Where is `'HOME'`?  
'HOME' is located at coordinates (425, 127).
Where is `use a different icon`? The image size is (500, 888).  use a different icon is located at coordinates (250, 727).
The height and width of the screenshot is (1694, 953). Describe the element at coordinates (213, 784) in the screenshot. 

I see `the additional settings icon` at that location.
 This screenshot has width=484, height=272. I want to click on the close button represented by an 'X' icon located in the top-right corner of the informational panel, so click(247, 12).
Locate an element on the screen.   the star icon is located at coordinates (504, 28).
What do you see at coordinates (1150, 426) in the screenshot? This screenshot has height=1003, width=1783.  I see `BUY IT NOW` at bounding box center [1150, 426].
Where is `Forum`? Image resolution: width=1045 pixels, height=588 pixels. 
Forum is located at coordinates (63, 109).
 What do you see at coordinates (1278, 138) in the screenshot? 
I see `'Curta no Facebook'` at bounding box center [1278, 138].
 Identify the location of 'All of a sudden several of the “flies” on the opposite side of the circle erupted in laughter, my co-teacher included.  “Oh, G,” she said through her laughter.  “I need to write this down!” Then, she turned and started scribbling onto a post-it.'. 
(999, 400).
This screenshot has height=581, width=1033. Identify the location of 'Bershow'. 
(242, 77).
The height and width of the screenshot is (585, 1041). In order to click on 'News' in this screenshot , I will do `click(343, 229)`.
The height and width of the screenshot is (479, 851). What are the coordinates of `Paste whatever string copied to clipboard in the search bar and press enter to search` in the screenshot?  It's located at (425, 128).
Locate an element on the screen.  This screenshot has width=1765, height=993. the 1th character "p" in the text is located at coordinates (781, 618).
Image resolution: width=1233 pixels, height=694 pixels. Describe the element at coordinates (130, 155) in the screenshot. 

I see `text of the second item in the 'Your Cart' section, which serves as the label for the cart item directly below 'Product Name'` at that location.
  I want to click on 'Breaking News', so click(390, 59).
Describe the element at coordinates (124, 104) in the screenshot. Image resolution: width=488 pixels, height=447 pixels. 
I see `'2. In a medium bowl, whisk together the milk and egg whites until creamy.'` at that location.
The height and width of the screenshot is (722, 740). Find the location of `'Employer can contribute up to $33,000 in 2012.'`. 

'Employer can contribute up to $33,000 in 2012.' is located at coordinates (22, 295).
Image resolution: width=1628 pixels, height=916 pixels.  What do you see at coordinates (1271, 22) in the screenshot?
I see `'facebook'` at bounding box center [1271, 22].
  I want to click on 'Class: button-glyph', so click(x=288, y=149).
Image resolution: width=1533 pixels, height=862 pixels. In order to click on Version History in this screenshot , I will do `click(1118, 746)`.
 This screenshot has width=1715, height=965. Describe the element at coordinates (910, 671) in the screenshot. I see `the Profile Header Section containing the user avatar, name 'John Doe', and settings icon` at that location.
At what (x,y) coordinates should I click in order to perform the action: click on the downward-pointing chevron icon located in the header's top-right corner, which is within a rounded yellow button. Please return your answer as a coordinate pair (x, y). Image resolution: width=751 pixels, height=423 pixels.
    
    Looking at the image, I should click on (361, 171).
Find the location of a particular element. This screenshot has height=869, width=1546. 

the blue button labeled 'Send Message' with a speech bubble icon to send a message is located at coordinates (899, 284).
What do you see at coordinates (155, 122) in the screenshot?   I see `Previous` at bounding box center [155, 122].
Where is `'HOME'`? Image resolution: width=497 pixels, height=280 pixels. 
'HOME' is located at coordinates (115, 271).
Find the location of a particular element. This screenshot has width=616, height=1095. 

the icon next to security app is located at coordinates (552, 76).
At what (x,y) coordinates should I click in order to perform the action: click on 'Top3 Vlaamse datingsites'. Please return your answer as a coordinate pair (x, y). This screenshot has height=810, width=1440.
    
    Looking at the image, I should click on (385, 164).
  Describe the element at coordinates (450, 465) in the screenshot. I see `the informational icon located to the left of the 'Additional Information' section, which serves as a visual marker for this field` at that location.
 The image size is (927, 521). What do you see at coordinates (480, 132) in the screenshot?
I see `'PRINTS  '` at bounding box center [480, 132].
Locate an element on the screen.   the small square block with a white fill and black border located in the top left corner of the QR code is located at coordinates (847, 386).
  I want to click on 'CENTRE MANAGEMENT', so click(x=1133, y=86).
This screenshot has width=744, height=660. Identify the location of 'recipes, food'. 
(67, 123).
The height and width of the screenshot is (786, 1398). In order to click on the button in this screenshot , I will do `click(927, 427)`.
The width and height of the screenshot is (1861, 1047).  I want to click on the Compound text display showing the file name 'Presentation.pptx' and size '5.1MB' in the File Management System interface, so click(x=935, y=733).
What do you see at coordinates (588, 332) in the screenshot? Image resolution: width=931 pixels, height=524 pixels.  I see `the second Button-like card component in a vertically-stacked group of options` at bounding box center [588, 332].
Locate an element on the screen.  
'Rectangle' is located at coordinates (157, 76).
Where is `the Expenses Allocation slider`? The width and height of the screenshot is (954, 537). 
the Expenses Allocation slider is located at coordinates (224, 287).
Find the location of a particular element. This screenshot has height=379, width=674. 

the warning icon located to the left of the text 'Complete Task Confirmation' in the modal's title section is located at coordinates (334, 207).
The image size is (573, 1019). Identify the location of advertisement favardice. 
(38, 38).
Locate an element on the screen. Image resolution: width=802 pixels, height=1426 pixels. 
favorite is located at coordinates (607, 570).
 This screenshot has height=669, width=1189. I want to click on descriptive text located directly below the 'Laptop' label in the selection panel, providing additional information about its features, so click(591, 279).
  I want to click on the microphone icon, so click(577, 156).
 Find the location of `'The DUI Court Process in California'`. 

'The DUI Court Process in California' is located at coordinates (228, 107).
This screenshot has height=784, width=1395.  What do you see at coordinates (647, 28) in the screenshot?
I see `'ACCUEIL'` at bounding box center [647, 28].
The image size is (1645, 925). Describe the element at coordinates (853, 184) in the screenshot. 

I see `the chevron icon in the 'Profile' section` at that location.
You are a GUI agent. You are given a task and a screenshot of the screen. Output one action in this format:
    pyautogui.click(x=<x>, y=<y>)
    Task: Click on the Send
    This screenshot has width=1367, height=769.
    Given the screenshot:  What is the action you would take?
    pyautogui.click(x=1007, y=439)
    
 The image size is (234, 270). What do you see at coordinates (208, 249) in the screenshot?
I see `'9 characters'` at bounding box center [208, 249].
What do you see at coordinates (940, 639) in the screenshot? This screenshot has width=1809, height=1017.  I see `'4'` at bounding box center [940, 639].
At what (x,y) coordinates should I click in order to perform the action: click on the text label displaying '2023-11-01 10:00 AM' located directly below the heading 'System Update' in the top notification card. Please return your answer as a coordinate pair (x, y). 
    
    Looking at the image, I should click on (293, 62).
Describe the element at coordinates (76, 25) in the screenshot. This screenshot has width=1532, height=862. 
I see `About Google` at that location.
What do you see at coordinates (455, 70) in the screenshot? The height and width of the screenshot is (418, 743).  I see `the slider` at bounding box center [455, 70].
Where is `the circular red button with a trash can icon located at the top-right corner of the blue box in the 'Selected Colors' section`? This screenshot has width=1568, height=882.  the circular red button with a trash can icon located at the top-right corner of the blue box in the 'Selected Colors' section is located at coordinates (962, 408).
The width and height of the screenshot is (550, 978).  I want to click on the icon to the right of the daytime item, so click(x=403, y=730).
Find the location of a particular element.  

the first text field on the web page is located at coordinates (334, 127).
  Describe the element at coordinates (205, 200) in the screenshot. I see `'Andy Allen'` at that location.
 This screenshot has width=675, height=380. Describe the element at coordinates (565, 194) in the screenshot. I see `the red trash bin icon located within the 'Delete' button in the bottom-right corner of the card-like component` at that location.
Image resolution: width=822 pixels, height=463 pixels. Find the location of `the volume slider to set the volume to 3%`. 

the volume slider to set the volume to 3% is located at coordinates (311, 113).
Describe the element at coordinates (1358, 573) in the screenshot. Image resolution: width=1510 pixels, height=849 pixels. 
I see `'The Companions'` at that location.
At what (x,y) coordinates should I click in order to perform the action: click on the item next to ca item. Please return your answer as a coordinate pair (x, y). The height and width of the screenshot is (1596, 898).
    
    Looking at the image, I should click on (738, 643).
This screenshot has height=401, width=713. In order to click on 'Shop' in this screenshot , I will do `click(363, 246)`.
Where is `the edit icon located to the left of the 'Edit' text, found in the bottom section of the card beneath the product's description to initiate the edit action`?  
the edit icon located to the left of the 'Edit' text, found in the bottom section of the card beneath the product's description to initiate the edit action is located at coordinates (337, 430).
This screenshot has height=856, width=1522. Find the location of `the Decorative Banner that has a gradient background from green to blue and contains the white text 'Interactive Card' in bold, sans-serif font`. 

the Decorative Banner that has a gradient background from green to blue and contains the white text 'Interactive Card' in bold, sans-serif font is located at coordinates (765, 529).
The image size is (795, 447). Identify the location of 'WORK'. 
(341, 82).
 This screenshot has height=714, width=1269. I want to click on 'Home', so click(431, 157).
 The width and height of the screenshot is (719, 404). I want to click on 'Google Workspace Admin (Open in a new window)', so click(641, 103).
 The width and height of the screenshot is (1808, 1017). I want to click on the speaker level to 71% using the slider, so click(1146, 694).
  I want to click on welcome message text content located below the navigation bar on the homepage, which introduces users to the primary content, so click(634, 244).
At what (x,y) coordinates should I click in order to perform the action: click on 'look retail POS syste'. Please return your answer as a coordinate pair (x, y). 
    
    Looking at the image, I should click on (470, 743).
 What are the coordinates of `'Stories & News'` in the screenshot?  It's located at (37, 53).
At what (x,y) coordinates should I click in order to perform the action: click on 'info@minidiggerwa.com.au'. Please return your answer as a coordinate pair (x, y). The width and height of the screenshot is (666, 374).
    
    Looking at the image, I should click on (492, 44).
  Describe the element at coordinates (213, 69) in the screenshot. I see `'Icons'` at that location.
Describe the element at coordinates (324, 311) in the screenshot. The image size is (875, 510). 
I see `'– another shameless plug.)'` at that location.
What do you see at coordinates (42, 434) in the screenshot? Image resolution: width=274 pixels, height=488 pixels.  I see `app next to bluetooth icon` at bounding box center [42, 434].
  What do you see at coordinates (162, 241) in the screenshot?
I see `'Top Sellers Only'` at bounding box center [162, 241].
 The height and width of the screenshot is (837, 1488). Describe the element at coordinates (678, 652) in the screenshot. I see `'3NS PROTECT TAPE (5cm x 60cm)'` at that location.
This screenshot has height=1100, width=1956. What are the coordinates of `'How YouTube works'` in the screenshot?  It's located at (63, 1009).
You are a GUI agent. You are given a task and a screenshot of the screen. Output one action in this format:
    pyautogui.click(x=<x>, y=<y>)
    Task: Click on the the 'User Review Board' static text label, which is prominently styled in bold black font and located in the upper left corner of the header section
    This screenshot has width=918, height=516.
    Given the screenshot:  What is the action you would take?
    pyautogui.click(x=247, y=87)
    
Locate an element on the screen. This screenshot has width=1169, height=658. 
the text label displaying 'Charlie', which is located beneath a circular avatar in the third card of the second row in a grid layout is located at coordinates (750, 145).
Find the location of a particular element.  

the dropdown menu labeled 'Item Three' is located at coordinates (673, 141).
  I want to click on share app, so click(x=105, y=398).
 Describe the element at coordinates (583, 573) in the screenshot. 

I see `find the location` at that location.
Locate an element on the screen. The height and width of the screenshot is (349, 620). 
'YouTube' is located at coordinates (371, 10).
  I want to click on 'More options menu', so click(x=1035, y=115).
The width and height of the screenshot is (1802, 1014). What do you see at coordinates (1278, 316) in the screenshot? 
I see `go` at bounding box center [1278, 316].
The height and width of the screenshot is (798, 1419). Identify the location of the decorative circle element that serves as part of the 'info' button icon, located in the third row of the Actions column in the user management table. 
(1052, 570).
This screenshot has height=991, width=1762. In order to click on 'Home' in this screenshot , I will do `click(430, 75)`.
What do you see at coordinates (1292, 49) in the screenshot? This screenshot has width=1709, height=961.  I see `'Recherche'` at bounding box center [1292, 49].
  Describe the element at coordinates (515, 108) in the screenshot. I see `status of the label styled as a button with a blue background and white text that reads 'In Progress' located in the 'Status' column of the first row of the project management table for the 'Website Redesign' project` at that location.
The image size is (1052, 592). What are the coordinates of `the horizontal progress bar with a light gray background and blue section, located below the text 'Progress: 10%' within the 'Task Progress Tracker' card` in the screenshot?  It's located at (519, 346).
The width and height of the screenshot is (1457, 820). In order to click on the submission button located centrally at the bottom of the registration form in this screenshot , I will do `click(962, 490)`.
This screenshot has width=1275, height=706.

- Task statement
Take the lines from the start of the records through the line containing "coordinates (250, 727).", and change "image size" to "screen size" in them. Give only those lines, with everything else left unchanged.

- Result
Where is `'HOME'`?  
'HOME' is located at coordinates (425, 127).
Where is `use a different icon`? The screen size is (500, 888).  use a different icon is located at coordinates (250, 727).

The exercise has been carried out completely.